Black Hills is using the COVID pandemic and Governor Polis’ executive order of March 20, 2020, to push COVID-19-related costs onto ratepayers while pocketing any savings for their investors.


They are trying to get the Colorado Public Utilities Commission (PUC) to approve certain accounting orders on an expedited basis. It is time for community leaders and consumers — residential and businesses — to submit comments to the PUC because these accounting orders are not in the public interest.


Polis entered his executive order on March 20, 2020, directing all gas and electric utilities to pause all disconnections of electric and gas service to residential and small businesses for failure to pay bills; to suspend service disconnections for delayed or missed payments; to waive reconnection fees and suspend accrual of late payment fees; and to reinstate service for customers disconnected for nonpayment or arrearage


The ink was barely dry on the executive order when Black Hills Gas and Electric (along with the four other investor-owned utilities in Colorado), filed an application with the PUC requesting permission to set up a "regulatory asset". Similar to other companies in this pandemic downturn, the utilities expected significant increase in arrearages and uncollectible expenses as well as other costs such as outside contractors, equipment, personal protective equipment, paid time off, etc.


Black Hills and the other utilities, however, asked for permission to track these bad debts and other costs attributable to COVID as a regulatory asset starting on March 1, 2020 through the end of the year so that ratepayers would later pay them.


A "regulatory asset" is used to track costs a utility might incur so that the utility can later request that those costs be included in customers’ rates. A "regulatory liability" is used to track benefits that a utility might receive, for example reduced income taxes, reduced operating costs, and or a reduction in interest rate on the large debt the utilities carry.


The items tracked in the regulatory liability can be later be used to request reductions in customers’ bills. For obvious reasons, Black Hills wants to create a regulatory asset which will benefit investors.


They do not want a regulatory liability which will benefit customers.


Unfortunately, the Unanimous and Comprehensive Settlement Agreement agreed to by Staffof the PUC ("Staff) and the Office of Consumer Counsel ("OCC") , filed on July 18, agrees that the utilities have the right to create a regulatory asset to track the bad debts. There is no requirement that they also create a regulatory liability to track any reduced operating costs, reduced interest rates or even any amounts the utilities or their affiliates or independent contractors might receive from the various COVID relief bills.


Further, Staff and the OCC agree that they will not seek to create a regulatory liability in the future, because they agree that the settlement is a "full and complete resolution of all issues that have been raised or could have been raised."

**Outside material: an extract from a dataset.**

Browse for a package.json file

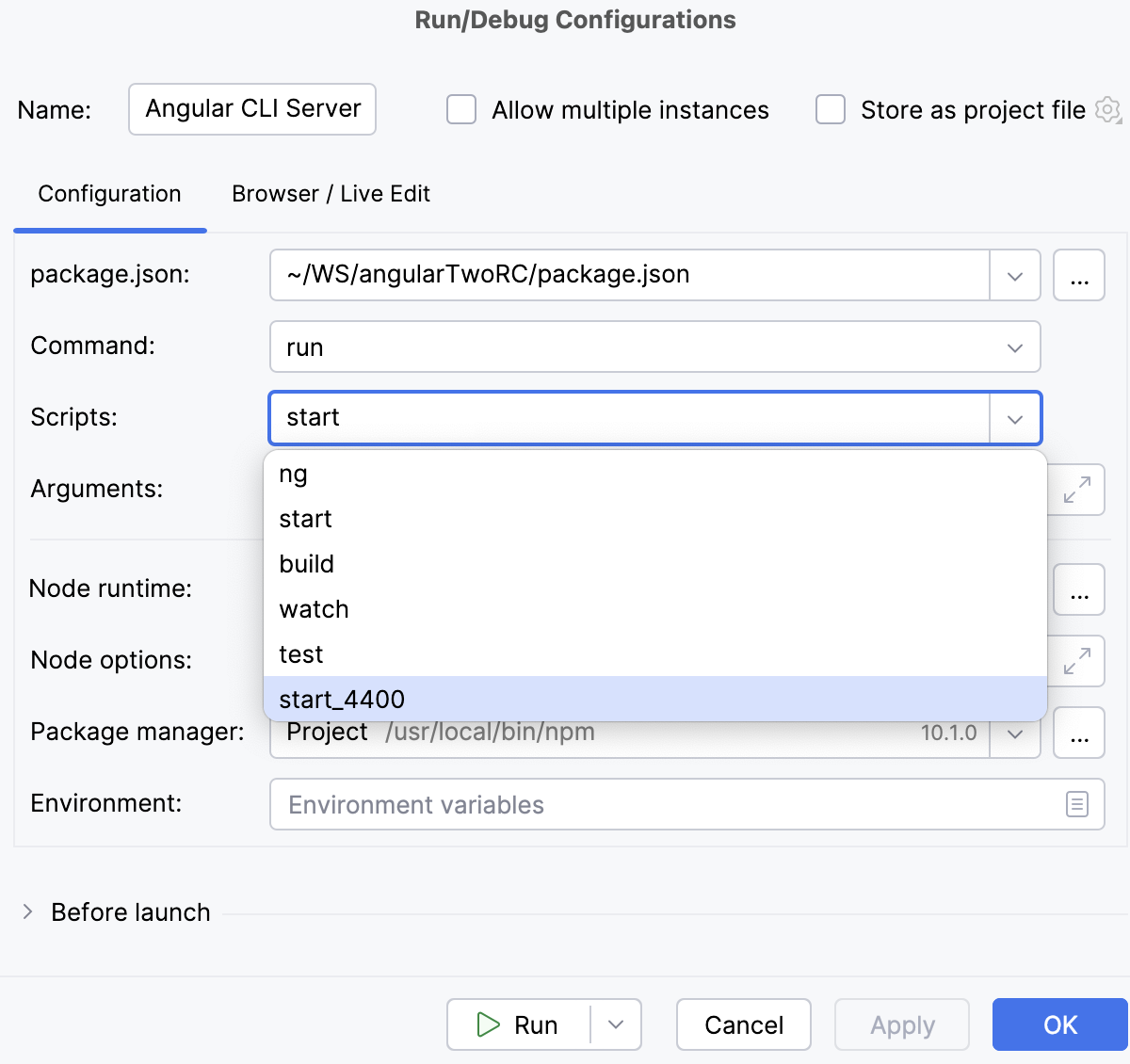pos(1079,275)
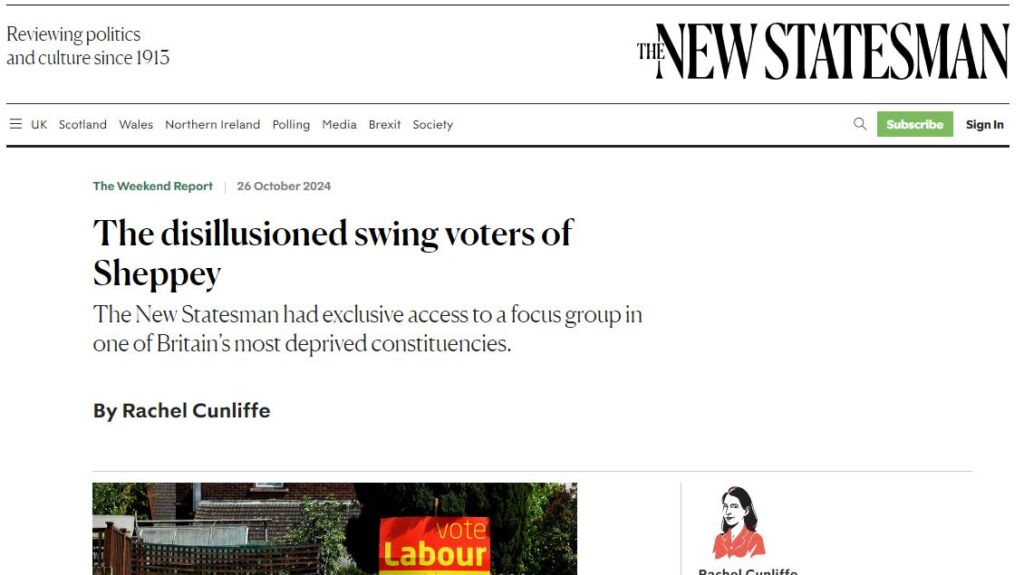Navigate to the Polling section
Viewport: 1024px width, 575px height.
[291, 125]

This phrase or a version of it is included in the Settlement Agreement in four different places. A waiver such as this is typically used in personal injury or contract disputes. It has no place in regulatory proceedings. This phrase will prohibit Staff and the OCC from raising at a later time the issue of creating a regulatory liability for the benefit of ratepayers.


A quick analysis shows that the interest savings alone, could be huge. In the 2016 Black Hills electric rate case, the PUC authorized Black Hills to include in rates an interest rate of 5.29% on debt of $350 million. As it now stands, if Black Hills obtains a lower interest rate on this debt, it pockets the savings, which then go to investors. Customers will receive no benefit from lower interest rates.


The time for intervening in this application is over. Neither the City of Pueblo nor the County intervened. However, customers can still file comments with the PUC asking to reject the settlement and to create a regulatory liability to track all cost savings, reduced interest costs, reduced taxes and the benefits of any COVID-related laws passed by Congress.


Use the homepage of the PUC website —"File a Comment or Complaint" and reference Proceeding Number 20V-0159EG


Frances Koncilja grew up in Pueblo, a graduate of SCSC (now CSU-Pueblo) and CU Law School. She practiced law in Denver for 40 years until Gov. John Hickenlooper appointed her to the in PUC January 2016 and she was required to close my practice.


She served until March 2020, and has opened a law firm to help smaller companies and communities navigate complicated government bureaucracies such as the PUC.